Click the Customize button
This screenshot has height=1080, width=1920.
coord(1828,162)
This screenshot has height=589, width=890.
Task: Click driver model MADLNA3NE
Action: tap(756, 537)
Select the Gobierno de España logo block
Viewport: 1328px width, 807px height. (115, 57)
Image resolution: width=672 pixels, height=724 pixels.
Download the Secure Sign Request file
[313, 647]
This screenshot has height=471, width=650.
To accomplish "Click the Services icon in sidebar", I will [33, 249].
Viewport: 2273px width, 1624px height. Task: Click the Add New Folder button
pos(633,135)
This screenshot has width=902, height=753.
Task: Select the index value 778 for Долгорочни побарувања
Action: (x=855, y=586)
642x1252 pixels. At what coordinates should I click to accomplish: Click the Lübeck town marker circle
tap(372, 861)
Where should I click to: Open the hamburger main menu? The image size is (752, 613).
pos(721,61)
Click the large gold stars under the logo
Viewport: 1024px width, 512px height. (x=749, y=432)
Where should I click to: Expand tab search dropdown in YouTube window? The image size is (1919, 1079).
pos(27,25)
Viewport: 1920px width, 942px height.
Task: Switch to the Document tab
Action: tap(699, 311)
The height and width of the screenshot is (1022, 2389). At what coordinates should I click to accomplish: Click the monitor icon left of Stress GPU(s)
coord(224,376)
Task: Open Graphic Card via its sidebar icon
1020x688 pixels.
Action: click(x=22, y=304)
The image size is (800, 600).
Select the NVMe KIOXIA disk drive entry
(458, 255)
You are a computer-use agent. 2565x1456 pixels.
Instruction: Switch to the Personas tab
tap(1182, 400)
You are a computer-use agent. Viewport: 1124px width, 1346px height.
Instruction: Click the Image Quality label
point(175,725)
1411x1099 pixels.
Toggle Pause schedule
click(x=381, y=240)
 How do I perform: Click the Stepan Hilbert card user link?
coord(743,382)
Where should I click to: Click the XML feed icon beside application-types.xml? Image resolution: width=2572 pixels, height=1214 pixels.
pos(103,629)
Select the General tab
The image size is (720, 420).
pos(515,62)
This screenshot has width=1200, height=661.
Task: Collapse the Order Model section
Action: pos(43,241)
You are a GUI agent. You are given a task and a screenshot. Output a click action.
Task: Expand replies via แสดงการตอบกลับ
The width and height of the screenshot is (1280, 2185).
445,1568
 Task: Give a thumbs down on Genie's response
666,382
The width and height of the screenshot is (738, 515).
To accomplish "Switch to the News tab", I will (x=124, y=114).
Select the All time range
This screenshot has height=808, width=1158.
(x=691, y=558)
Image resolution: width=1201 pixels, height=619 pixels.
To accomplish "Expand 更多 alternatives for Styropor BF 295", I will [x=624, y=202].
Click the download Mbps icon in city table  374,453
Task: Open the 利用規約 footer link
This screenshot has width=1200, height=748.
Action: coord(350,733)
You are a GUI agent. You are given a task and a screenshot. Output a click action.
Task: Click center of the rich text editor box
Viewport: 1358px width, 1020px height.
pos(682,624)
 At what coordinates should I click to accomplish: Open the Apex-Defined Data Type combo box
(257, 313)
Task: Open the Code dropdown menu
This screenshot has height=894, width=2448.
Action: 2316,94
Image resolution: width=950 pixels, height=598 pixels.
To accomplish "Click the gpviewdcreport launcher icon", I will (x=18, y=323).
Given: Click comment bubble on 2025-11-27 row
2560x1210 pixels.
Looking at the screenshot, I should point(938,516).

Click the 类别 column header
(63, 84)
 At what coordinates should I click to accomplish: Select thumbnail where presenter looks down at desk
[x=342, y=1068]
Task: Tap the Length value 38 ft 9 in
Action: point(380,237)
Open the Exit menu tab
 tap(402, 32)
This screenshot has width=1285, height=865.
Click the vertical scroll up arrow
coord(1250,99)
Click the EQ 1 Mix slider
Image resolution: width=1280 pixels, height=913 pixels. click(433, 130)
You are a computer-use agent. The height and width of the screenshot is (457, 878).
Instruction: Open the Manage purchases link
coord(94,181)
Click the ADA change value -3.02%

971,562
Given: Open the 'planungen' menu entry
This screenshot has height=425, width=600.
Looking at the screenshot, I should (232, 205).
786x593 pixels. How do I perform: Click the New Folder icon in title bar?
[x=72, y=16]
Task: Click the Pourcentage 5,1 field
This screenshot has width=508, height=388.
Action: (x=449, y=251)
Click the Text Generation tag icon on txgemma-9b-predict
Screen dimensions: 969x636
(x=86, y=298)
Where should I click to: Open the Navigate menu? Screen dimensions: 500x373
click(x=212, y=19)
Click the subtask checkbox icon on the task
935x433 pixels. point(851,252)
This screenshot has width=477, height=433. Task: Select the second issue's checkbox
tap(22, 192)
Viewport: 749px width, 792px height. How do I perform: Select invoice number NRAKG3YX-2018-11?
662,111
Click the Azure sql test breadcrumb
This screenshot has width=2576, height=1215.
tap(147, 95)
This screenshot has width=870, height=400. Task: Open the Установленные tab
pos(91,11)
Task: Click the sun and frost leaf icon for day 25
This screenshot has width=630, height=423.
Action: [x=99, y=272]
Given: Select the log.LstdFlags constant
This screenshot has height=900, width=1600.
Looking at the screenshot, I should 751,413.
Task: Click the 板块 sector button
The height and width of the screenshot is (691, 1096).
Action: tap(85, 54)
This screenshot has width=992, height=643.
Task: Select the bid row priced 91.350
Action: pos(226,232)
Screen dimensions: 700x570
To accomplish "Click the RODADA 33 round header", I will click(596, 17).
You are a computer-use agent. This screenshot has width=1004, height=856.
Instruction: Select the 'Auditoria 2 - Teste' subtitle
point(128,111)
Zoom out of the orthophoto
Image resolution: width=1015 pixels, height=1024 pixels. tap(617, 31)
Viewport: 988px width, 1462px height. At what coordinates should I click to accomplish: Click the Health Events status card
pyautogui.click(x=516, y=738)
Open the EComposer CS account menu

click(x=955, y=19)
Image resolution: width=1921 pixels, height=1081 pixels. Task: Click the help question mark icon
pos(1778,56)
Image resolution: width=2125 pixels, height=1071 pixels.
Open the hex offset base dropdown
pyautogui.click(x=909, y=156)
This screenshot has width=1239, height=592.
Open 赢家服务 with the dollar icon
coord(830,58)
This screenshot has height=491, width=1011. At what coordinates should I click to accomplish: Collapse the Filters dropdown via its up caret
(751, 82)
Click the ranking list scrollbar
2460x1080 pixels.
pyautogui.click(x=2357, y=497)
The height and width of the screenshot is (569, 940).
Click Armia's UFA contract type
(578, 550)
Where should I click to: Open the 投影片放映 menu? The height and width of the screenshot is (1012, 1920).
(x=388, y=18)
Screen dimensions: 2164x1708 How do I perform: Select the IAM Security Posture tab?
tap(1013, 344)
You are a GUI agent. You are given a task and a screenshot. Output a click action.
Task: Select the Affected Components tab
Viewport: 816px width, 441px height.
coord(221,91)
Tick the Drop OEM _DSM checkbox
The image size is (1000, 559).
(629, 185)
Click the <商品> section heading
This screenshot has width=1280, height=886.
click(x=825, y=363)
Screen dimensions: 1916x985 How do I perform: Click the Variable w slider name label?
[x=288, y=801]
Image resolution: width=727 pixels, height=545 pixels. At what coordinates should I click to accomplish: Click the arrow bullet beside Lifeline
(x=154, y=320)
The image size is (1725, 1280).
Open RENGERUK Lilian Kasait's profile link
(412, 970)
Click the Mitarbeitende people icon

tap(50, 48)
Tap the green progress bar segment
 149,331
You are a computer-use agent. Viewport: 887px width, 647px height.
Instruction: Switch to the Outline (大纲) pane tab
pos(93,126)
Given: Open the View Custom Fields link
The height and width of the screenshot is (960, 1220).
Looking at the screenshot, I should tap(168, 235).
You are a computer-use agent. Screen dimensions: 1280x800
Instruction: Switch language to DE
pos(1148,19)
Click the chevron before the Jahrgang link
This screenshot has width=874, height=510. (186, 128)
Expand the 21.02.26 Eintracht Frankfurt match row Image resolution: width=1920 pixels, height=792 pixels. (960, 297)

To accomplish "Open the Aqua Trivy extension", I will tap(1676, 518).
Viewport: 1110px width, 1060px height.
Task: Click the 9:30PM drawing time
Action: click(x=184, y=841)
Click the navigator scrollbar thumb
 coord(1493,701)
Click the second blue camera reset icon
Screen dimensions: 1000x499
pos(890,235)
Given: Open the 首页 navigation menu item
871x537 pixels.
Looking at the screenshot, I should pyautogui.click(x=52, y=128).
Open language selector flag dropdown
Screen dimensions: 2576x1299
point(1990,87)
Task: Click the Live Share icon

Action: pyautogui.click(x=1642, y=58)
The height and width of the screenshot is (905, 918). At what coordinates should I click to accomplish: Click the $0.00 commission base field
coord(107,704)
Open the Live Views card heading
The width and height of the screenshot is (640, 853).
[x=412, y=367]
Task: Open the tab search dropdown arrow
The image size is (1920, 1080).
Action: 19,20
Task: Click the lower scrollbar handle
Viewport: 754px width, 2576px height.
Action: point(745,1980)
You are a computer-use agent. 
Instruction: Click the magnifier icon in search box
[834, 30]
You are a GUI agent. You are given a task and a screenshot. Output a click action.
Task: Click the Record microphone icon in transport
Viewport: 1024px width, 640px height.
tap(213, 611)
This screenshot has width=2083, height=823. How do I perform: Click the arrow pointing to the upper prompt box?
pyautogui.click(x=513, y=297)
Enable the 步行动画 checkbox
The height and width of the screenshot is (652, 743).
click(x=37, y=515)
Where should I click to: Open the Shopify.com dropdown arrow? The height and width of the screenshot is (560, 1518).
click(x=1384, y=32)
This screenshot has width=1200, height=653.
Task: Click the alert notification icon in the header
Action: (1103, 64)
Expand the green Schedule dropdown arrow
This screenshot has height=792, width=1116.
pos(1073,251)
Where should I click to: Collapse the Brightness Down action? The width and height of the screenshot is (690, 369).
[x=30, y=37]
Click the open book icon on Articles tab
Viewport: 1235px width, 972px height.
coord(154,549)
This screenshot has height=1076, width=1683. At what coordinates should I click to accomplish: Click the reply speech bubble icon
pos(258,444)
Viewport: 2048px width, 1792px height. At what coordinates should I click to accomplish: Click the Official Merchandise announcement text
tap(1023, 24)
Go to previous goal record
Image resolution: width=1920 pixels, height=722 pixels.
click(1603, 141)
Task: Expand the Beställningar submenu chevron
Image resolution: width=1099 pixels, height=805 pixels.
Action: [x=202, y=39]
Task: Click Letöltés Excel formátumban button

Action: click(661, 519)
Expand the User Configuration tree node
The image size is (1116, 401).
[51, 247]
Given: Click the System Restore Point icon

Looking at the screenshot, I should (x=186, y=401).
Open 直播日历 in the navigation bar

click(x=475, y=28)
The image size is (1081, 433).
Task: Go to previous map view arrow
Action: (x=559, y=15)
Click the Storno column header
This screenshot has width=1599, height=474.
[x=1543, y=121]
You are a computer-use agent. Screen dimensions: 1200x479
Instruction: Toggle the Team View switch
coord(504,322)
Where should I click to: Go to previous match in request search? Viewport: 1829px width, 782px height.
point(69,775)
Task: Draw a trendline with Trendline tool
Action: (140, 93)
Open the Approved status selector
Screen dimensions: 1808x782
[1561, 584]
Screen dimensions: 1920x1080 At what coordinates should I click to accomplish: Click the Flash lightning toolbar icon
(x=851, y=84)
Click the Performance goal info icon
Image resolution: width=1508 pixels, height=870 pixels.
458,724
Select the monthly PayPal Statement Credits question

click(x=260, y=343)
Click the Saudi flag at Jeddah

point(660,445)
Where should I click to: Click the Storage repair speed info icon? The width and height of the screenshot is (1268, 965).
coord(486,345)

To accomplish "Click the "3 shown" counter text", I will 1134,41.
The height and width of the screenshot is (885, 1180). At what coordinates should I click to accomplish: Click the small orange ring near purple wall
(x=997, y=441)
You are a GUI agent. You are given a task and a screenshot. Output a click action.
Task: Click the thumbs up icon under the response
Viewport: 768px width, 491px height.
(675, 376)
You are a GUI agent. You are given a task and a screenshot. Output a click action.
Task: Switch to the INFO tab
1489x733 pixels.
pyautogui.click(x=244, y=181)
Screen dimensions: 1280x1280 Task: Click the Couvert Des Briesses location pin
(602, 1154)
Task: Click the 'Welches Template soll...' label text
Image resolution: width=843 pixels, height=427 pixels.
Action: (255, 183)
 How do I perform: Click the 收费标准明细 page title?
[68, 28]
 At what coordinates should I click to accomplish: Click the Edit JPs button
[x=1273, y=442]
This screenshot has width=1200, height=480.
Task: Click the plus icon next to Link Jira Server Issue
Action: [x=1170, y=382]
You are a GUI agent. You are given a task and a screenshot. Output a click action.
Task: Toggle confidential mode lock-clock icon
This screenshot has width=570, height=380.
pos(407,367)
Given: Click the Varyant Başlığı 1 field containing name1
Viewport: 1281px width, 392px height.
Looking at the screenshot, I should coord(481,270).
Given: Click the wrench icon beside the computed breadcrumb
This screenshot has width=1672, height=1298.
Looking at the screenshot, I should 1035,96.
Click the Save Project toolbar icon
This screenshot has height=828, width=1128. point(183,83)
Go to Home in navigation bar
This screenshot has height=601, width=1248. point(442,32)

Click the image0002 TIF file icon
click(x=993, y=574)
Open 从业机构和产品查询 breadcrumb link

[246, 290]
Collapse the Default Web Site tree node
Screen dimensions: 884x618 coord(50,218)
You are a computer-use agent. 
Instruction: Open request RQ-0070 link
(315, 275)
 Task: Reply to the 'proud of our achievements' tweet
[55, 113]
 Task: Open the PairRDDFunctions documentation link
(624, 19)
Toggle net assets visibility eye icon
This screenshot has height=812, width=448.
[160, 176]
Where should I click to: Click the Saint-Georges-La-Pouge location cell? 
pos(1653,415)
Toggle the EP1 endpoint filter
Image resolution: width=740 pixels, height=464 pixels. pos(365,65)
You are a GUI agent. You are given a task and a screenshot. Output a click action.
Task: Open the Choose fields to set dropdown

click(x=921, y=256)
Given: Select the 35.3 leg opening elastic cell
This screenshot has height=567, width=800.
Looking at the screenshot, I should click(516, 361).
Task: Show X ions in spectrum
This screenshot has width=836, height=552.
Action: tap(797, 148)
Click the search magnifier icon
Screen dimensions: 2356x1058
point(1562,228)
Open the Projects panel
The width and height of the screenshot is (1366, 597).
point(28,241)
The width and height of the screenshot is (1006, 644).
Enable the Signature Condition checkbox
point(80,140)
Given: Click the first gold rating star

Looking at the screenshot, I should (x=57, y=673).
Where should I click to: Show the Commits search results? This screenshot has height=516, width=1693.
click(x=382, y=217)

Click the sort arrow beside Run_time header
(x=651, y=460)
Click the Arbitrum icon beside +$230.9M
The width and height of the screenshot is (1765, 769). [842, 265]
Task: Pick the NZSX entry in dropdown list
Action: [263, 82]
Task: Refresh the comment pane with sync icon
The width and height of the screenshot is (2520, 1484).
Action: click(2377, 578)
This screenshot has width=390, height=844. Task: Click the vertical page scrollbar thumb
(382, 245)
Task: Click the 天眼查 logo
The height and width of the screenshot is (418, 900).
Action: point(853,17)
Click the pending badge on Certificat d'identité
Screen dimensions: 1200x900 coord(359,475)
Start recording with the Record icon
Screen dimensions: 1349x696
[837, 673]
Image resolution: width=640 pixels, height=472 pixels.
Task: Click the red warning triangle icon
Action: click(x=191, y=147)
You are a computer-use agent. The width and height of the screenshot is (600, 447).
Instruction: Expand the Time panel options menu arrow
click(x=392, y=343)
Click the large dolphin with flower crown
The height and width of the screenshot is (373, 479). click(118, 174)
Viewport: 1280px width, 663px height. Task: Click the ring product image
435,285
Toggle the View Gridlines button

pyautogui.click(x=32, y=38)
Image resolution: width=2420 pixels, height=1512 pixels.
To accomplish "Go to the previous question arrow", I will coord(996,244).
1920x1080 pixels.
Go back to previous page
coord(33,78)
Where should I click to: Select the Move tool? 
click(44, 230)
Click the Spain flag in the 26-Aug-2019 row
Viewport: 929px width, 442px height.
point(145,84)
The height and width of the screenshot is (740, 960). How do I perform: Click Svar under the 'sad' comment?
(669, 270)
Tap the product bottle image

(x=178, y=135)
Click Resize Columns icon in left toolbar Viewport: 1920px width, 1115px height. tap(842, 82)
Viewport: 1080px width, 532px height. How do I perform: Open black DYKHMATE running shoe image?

┄┄┄┄┄┄┄┄┄┄

● **Problem to work on**:
Output the listing lines as a JSON list of strings, one string per line and blank lines omitted, starting with the line that contains "Go to previous goal record" and going on through the line that contains "Action: [x=202, y=39]".

● **Task result**:
[
  "Go to previous goal record",
  "Image resolution: width=1920 pixels, height=722 pixels.",
  "click(1603, 141)",
  "Task: Expand the Beställningar submenu chevron",
  "Image resolution: width=1099 pixels, height=805 pixels.",
  "Action: [x=202, y=39]"
]